#### [Work to be completed]
Starting at the line with "philiphobson (281, 781)" and going on through the line with "Resource & Infrastructure (226, 673)", reproduce each line in the records below exactly and nothing more.

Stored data
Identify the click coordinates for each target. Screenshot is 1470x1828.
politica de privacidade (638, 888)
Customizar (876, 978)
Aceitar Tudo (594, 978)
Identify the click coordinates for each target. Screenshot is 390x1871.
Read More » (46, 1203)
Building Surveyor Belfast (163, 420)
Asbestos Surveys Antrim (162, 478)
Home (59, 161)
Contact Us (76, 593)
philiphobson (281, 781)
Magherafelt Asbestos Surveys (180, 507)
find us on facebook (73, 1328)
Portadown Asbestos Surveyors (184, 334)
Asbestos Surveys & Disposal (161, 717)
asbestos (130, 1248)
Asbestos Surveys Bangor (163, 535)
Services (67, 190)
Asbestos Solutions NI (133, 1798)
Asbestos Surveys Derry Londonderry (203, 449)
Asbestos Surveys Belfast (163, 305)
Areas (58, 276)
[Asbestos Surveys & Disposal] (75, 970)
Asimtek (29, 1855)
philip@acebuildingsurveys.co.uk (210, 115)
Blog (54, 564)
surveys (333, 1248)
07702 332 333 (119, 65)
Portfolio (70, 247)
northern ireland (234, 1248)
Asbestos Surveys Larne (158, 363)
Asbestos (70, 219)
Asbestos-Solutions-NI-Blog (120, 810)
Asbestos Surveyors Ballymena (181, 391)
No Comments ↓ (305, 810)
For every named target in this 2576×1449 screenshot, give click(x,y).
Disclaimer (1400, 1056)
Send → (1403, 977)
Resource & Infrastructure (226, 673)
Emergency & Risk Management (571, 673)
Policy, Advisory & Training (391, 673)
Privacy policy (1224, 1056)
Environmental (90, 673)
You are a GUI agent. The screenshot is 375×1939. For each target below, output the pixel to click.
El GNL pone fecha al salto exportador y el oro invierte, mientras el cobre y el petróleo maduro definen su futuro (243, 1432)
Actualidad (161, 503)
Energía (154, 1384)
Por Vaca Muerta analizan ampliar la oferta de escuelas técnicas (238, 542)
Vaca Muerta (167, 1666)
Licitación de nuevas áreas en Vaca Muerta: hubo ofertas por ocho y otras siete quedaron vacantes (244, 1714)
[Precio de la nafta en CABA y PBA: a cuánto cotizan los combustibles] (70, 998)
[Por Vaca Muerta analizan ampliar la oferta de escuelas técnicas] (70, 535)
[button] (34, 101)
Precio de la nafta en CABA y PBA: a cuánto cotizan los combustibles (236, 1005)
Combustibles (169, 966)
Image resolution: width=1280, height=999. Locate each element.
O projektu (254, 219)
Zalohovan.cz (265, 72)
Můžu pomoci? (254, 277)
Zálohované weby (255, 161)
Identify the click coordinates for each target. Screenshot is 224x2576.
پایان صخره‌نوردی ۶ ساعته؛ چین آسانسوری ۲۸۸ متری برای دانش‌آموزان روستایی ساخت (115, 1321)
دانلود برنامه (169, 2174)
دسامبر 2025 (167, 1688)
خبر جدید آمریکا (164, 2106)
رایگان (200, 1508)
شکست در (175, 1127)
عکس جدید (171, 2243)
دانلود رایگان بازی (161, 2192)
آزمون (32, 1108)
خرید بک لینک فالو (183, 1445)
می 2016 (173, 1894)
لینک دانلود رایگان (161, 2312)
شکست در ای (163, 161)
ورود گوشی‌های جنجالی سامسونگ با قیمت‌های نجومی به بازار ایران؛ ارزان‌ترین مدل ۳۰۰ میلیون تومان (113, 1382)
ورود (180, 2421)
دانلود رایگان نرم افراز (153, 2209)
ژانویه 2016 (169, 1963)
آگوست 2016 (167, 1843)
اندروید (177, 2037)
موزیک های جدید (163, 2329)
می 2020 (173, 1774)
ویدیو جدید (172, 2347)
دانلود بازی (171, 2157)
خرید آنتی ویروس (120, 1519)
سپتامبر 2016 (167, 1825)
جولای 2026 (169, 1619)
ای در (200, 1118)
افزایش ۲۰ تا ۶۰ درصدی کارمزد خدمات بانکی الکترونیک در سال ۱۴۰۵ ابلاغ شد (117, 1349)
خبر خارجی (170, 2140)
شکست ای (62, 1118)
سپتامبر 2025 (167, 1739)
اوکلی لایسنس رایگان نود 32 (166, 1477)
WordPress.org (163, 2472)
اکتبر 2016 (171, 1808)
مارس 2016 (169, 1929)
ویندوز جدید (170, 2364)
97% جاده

#### [Written response]
philiphobson (281, 781)
Magherafelt Asbestos Surveys (180, 507)
find us on facebook (73, 1328)
Portadown Asbestos Surveyors (184, 334)
Asbestos Surveys & Disposal (161, 717)
asbestos (130, 1248)
Asbestos Surveys Bangor (163, 535)
Services (67, 190)
Asbestos Solutions NI (133, 1798)
Asbestos Surveys Derry Londonderry (203, 449)
Asbestos Surveys Belfast (163, 305)
Areas (58, 276)
[Asbestos Surveys & Disposal] (75, 970)
Asimtek (29, 1855)
philip@acebuildingsurveys.co.uk (210, 115)
Blog (54, 564)
surveys (333, 1248)
07702 332 333 (119, 65)
Portfolio (70, 247)
northern ireland (234, 1248)
Asbestos Surveys Larne (158, 363)
Asbestos (70, 219)
Asbestos-Solutions-NI-Blog (120, 810)
Asbestos Surveyors Ballymena (181, 391)
No Comments ↓ (305, 810)
For every named target in this 2576×1449 screenshot, give click(x,y).
Disclaimer (1400, 1056)
Send → (1403, 977)
Resource & Infrastructure (226, 673)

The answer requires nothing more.